It’s a rough old do for Gibson, the poor lad’s car already bears a sticker that says ‘MY OTHER SHOE IS A PROTECTIVE CAST’ such is his propensity for knacking various bits of his husky frame. Doing your cruciate is generally viewed as  the number one, top of the heap, stone cold pimpin’ injury that you wish to avoid in football, but thankfully Gibson works under Roberto Martinez who, when asked about the player missing the rest of the season, somehow managed to give a quote that made it sound like a resoundingly positive development. Much like Brasseye’s good and bad AIDS, Gibson’s isn’t the worst sort of mangled cruciate, and most importantly he is sure to come back an even stronger footballer, apparently.

It’s quite a reflection on how radically the squad was overhauled at Everton this summer that the loss of Gibson, sat on his arse, improving as a player, doesn’t initially seem the huge loss that it would have been last season. And bear in mind that’s on top of Marouane Fellaini leaving as well. Obviously we could find ourselves stretched though if anything happens to either James McCarthy or the first man to pull Lee Carsley’s sword from its stone, Gareth Barry, and so no one would be that surprised if Martinez looked at another midfielder or at least some versatile sort in January.

What’s Lee McCulloch up to at the moment?

Other Everton players had more positive experiences than Gibson during the international fortnight, not least Romelu Lukaku who scored the two goals that sent Belgium through to the World Cup in Brazil. The big striker’s form is just batty at the moment, and let’s face it he is the one who everyone is coming to see on Saturday. The excitement around him just seems to grow with every game and it’s getting to the point where he is proving Jose Mourinho so spectacularly misguided in letting him come on loan that you wouldn’t put it past the malignant little arse-piece letting the Belgian ball bladderer stay beyond the end of this season, just out of sheer bloody-mindedness.

He won’t, like.

Despite the excitement surrounding Lukakau, you get the impression that for some Blues his blistering displays are somehow bittersweet because we don’t ‘own’ him and his time at Goodison is observably finite. We need to forget about the illusion of permanence and continuity in football though – all the talk about ‘projects’ and ‘building’ is started off by managers trying to create an image that ultimately strengthens their own precarious positions.

We say hooey to them. Yes, hooey.

Ignore their insecurities, and instead embrace the fleeting, transient beauty of this present Everton team and simply live in the exhilarating moment. Because beneath his studied, slightly damp exterior our manager Martinez actually cares nothing for the lumbering prog rock institutions of the Premier League; his football is all slashing punk  guitars and this Everton team, like his most famous work ‘Oi!
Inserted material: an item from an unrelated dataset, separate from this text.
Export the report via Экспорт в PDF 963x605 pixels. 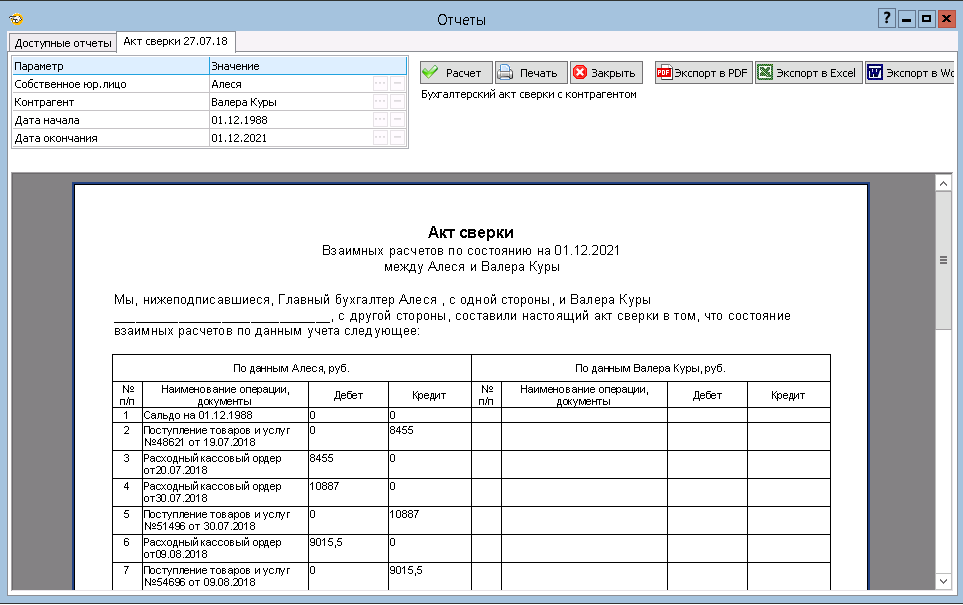tap(703, 73)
Relegated FA Cup Winners’ is a Situationist pop-up guerilla art installation: audacious, inspiring and willing to challenge conventions and accepted paradigms.
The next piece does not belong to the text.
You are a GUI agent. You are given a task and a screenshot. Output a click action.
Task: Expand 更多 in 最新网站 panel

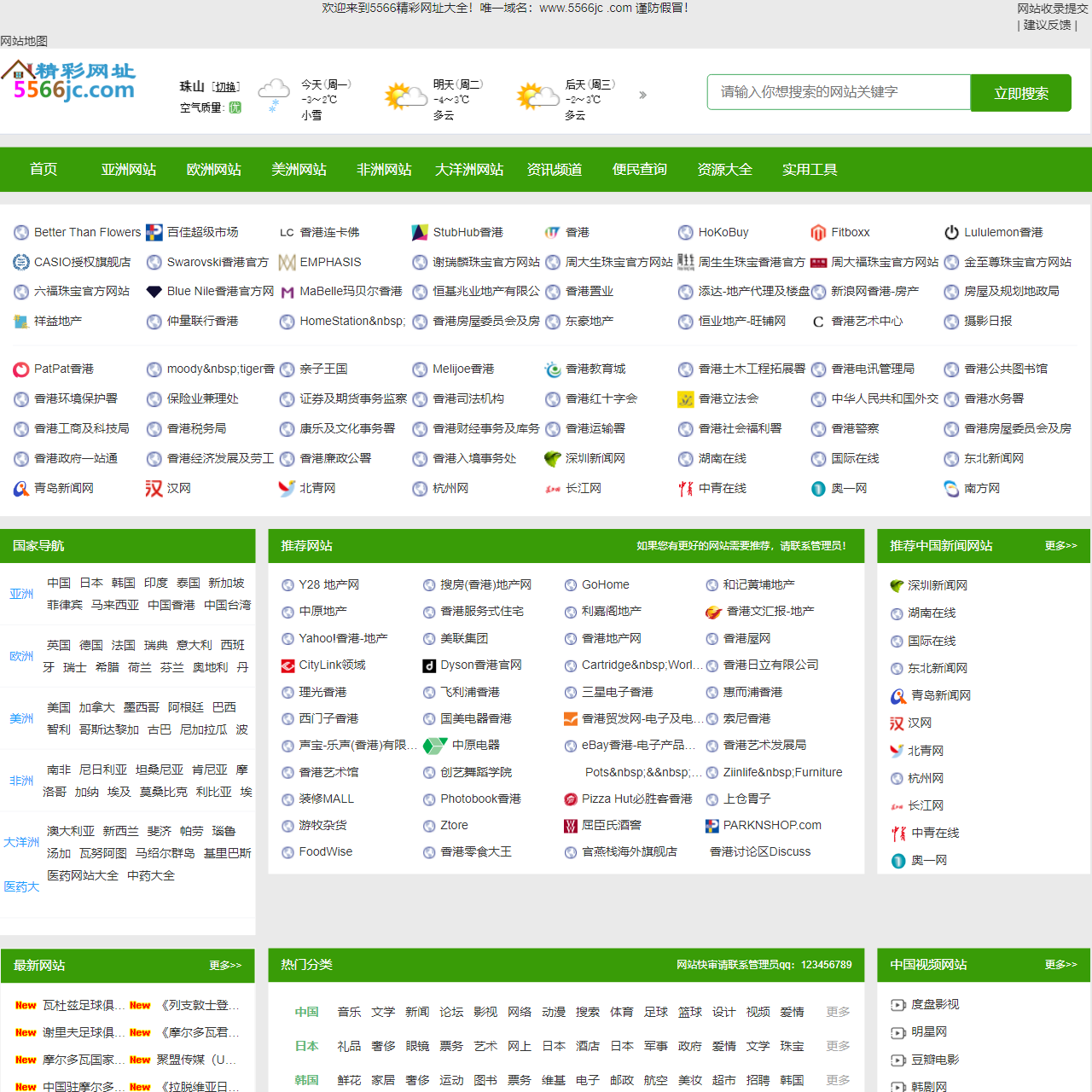225,966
Live it then, and love it, and care not what tomorrow brings, even if it does mean Leighton Baines frigging off to Manchester United in the next transfer window and then Ross Barkley and his oddly triangular Scream-mask head following him six months later.

As for Hull, well, what about them? The opposition are merely the canvas on which Everton paint their abstract masterpieces. Or perhaps they are the easel, because the pitch is probably more like the canvas. Hell no, Steve Bruce and his oddly-not-as-bad-as-everyone-expected side are nothing more than the jam jar in which Martinez washes his brushes, even if they do have a couple of good signings from Tottenham and some fella called Robbie Brady who has got loads of points in the Fantasy League and so everyone has transferred him in when it’s too late.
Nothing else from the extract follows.